Rising input costs dragged JK Tyre & Industries’ net profit for the quarter ended December 31 down 75 per cent to Rs 9.1 crore. The company had posted a net profit of Rs 36.46 crore in the same quarter of the last financial year, the company said in a statement. Net sales during the quarter stood at Rs 1,174.4 crore, compared with Rs 798.7 crore in the year-ago period, a 47 per cent rise, the statement added.

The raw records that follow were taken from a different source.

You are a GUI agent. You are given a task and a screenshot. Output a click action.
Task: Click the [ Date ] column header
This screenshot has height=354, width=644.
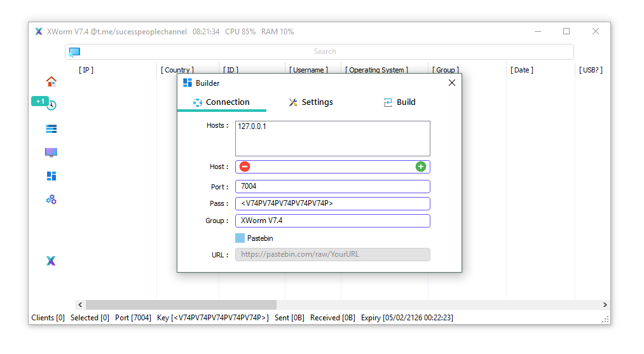click(x=522, y=70)
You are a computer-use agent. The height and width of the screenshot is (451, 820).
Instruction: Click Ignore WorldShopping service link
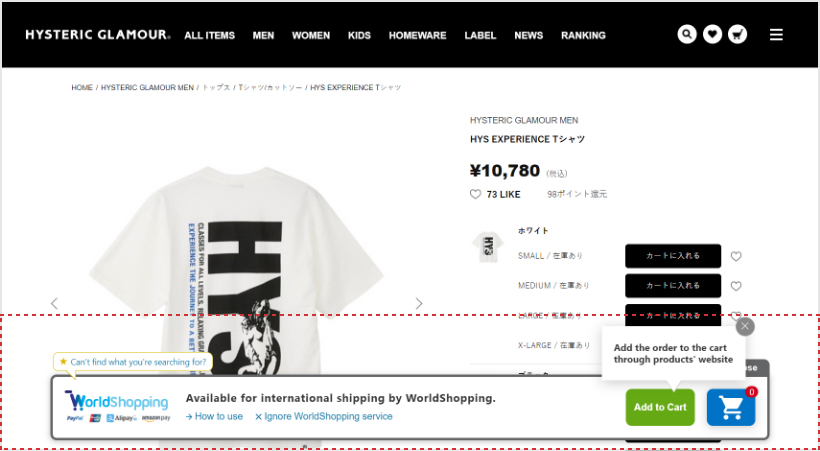click(x=324, y=416)
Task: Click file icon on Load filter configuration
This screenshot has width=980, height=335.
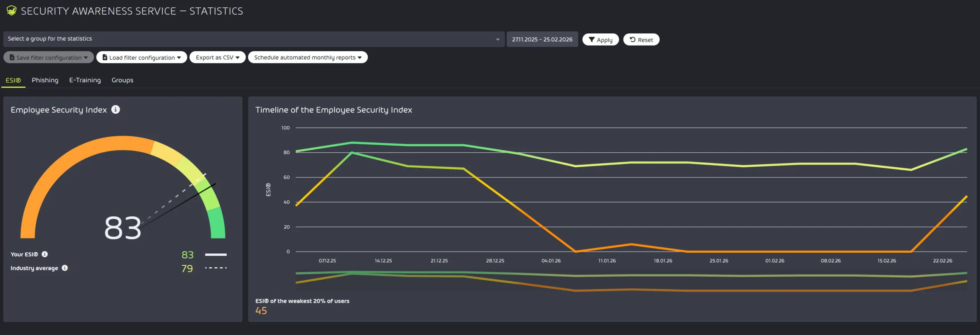Action: 105,57
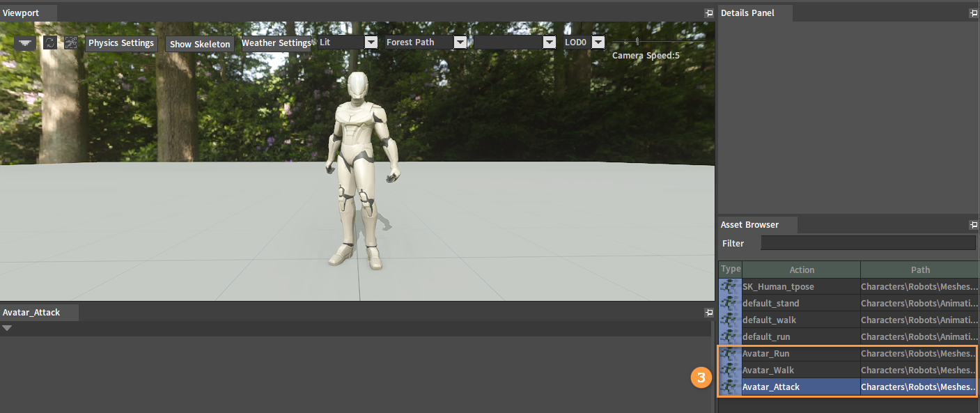Pin the Viewport panel

click(709, 13)
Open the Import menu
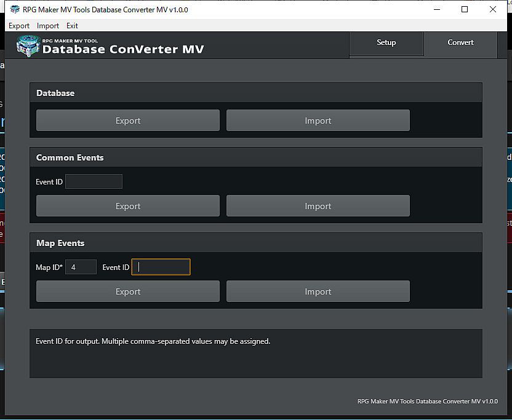Viewport: 512px width, 420px height. 48,26
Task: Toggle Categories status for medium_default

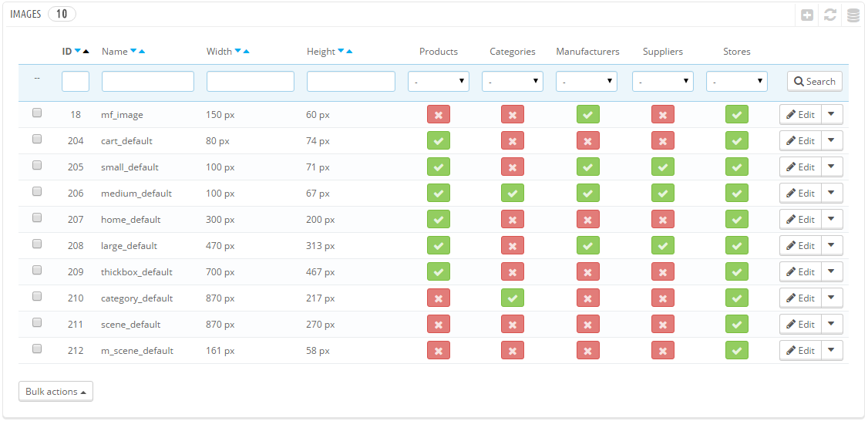Action: (x=513, y=194)
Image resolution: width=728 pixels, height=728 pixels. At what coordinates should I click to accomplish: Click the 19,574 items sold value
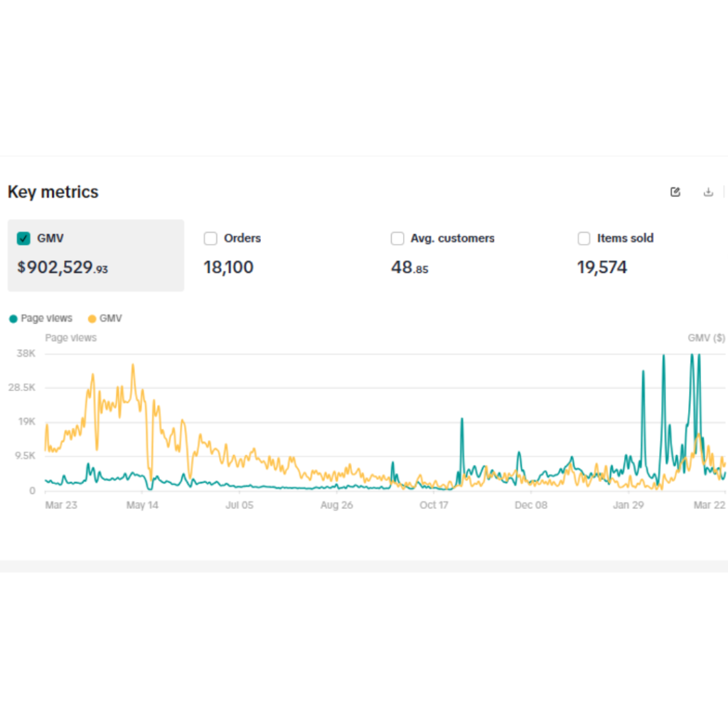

“It was a very challenging quarter, as the prices of natural rubber increased 100 per cent, attaining unprecedented levels. Other raw materials have also registered a sharp increase of nearly 40 per cent," Vice-Chairman & Managing Director Raghupati Singhania said. He also added that although the company posted good growth in sales and revised tyre prices upward to some extent, margins were adversely hit by the significant gap between input costs and selling prices. “This has impacted the profitability for the quarter,” he said.
He said the demand for tyres was growing on account of the rapid growth of the auto industry. JK Tyre has undertaken aggressive expansion to meet the increasing demand for its products. The firm is expanding its truck and bus radial tyre manufacturing capacity from 800,000 to 1.4million tyres per year, both at its Mysore and Chennai plants.
A unit, with the capacity to manufacture 25 lakh passenger car tyres per year, is also being set up in Chennai.
“Our projects are well on course and Vikrant Tyre expansion at Mysore is expected to be commissioned by the middle of the current year itself," Singhania added. JK Tyre shares were trading at Rs 119.60 in early trade on the BSE on Tuesday, down 0.17 per cent from the previous close.